BEGIN Page extract

If Kehlmann weren’t so smart, he might make the mistake of taking himself too seriously. An astute reader of Kafka, he knows, for instance, that the word for “measuring” in his title (Vermessung) is the same one that Kafka used to depict K’s impossible quest as a land surveyor in The Castle; the peculiar structure of time and space in Kafka’s novel parallels that of Kehlmann’s otherworldly jungle. But instead of pontificating, Kehlmann turns the Modernist allegory into a little joke, showing Gauss as a land surveyor who gets into the castle and meets its owner, a “Count” who seems to know more about physical reality than Gauss and who may be God himself. Kehlmann even pokes fun at himself when he depicts the unliterary Gauss and Humboldt complaining about overly inventive artists who neglect their mimetic task. “Artists held deviation to be a strength, but invention confused people, stylization falsified the world,” Humboldt objects. “Disgusting,” Gauss agrees.

Reviewers in Germany and in the United States have welcomed Kehlmann’s comic novel as a departure from the lugubrious German bestsellers of the recent past–books like Jörg Friedrich’s description of the horrific destruction of German cities during the air war (recently published by Columbia University Press under the title The Fire) or Günter Grass’s novel Crabwalk, about German civilians killed by a Russian torpedo. It is true that Kehlmann belongs to a different generation and is not bound by the same sense of taboo and guilt that has haunted Germans born near the end of World War II. Moreover, his partial Jewish heritage–his father was imprisoned in a work camp, and numerous relatives were deported and killed–further complicates the matter of his “Germanness” without providing an alternative identity.

END Page extract

Parts of the exercise:
1 - In the passage on Kehlmann's novel, rewrite everything from "Reviewers in Germany" down to "an alternative identity.", putting "Critics" wherever "Reviewers" appears.
2 - According to the passage on Kehlmann's novel, which German word in his title means "measuring"?
3 - Take the review of Kehlmann's novel further, picking up after its final sentence.

BEGIN Available data

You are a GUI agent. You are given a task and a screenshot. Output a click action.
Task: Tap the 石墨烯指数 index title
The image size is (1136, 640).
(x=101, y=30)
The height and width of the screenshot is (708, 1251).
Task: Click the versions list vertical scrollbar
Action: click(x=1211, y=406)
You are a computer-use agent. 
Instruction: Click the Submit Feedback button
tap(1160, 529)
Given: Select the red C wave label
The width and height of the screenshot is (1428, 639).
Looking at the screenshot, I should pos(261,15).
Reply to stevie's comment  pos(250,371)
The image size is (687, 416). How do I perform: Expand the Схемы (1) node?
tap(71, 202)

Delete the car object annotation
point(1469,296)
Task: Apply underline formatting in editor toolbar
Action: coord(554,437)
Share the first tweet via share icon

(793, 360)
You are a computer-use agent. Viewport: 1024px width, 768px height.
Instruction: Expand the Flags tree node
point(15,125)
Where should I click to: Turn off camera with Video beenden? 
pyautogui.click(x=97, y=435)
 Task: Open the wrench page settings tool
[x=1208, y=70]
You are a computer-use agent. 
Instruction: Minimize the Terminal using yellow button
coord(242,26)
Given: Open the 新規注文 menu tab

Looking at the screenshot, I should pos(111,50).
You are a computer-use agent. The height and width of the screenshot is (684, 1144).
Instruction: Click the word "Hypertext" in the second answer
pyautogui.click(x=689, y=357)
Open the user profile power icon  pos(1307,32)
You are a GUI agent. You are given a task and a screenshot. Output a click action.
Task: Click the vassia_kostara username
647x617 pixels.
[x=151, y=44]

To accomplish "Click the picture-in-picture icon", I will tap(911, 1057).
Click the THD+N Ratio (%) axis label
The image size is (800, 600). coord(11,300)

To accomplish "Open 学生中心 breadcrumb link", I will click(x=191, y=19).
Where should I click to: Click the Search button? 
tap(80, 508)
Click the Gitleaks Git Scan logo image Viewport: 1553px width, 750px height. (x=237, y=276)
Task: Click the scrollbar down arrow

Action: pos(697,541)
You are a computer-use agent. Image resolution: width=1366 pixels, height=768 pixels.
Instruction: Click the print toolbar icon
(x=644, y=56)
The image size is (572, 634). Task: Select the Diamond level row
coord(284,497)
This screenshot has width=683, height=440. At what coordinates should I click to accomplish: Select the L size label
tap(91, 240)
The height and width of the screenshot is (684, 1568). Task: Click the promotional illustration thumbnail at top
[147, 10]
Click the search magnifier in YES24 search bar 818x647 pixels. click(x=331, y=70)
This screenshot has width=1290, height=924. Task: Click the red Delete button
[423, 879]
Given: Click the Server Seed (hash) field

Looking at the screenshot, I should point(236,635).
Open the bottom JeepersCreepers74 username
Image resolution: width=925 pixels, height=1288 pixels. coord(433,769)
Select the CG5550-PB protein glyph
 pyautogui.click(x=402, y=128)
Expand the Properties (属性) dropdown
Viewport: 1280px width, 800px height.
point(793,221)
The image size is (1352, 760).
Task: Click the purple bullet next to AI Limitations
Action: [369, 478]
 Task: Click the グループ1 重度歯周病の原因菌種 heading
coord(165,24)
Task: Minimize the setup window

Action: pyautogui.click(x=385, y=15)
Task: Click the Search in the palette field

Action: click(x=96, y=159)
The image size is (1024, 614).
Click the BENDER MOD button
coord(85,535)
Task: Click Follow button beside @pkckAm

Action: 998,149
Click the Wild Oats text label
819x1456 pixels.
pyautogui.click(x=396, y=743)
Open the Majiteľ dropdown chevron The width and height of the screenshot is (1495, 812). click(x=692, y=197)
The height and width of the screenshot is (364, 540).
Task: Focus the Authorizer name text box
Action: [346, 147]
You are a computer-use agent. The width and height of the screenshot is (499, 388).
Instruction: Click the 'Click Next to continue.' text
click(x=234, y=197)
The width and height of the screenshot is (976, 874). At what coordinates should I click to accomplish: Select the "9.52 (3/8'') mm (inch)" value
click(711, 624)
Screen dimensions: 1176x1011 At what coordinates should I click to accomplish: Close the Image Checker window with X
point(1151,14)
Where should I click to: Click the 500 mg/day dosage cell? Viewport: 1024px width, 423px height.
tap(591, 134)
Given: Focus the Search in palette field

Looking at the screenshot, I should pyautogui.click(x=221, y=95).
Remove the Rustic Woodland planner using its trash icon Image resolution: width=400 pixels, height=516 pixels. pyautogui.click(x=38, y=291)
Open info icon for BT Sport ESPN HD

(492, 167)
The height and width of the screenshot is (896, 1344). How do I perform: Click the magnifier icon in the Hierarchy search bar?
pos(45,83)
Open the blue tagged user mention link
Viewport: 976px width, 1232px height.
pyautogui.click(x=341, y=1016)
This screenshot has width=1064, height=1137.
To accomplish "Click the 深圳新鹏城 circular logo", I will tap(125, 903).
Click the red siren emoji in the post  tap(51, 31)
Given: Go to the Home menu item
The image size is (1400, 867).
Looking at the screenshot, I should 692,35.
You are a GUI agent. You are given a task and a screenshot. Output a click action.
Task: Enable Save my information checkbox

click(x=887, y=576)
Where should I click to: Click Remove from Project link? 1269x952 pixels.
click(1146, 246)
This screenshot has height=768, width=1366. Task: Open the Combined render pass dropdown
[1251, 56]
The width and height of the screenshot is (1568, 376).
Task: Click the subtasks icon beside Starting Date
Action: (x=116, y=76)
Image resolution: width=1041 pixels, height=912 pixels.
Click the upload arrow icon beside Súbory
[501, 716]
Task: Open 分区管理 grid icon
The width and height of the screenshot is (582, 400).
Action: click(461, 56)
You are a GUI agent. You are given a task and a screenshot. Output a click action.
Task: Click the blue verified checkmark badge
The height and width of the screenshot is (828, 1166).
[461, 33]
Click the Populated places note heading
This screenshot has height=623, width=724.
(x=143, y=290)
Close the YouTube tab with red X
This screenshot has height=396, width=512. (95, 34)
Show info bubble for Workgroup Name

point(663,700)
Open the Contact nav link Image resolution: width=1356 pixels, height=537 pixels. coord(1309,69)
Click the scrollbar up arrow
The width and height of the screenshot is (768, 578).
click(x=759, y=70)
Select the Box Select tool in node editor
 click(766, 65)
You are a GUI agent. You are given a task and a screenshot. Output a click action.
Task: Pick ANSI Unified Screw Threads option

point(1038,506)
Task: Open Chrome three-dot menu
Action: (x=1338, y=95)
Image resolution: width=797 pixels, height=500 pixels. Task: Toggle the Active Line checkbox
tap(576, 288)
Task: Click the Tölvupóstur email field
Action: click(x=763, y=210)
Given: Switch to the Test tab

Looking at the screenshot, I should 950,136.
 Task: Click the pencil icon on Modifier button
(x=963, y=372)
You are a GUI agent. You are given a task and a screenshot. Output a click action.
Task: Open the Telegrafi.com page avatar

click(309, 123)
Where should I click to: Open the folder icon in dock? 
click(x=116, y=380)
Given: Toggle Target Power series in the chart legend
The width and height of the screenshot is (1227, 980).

END Available data

Your responses:
1 -
Critics in Germany and in the United States have welcomed Kehlmann’s comic novel as a departure from the lugubrious German bestsellers of the recent past–books like Jörg Friedrich’s description of the horrific destruction of German cities during the air war (recently published by Columbia University Press under the title The Fire) or Günter Grass’s novel Crabwalk, about German civilians killed by a Russian torpedo. It is true that Kehlmann belongs to a different generation and is not bound by the same sense of taboo and guilt that has haunted Germans born near the end of World War II. Moreover, his partial Jewish heritage–his father was imprisoned in a work camp, and numerous relatives were deported and killed–further complicates the matter of his “Germanness” without providing an alternative identity.

2 - Vermessung

3 -
In any case, Kehlmann’s Measuring the World is no less concerned with “the German question”; it simply provides a different means of exorcising the ghosts in the national closet. One might compare its satire of die Klassik to Christo and Jeanne-Claude’s wrapping of the Reichstag in 1995, when this most somber historical site suddenly became something playful and light–for a moment. For that giant birthday gift to the nation was only a brief interlude in the ongoing debate about the legacy of National Socialism, to which Germans inevitably returned, mesmerized by the translation of Daniel Goldhagen’s anti-German diatribe Hitler’s Willing Executioners. Kehlmann’s sendup of the overly serious German academic with his craven attitude toward political power provides an insouciant variation on the typically tormented appraisals of the national psyche.

Measuring the World is not quite a masterpiece: Though amusing, its characters are not fully developed beyond the needs of satire to become affecting. And American readers may not get all the German in-jokes that fuel the humor in the original; the English translation is often too elegant and misses the amusingly stilted quality of Humboldt’s “classical” German. But Kehlmann has the storyteller’s gift of lightness that is rare in any country, not just Germany. He is sure to write other novels and, with losses on both sides of his family during the war (his non-Jewish mother lost her father), he may turn to a more recent chapter of German history in a future book. But for now we might well follow the German readers who have put aside their usual reading matter for this very unusual novel, a true adventure story of the mind.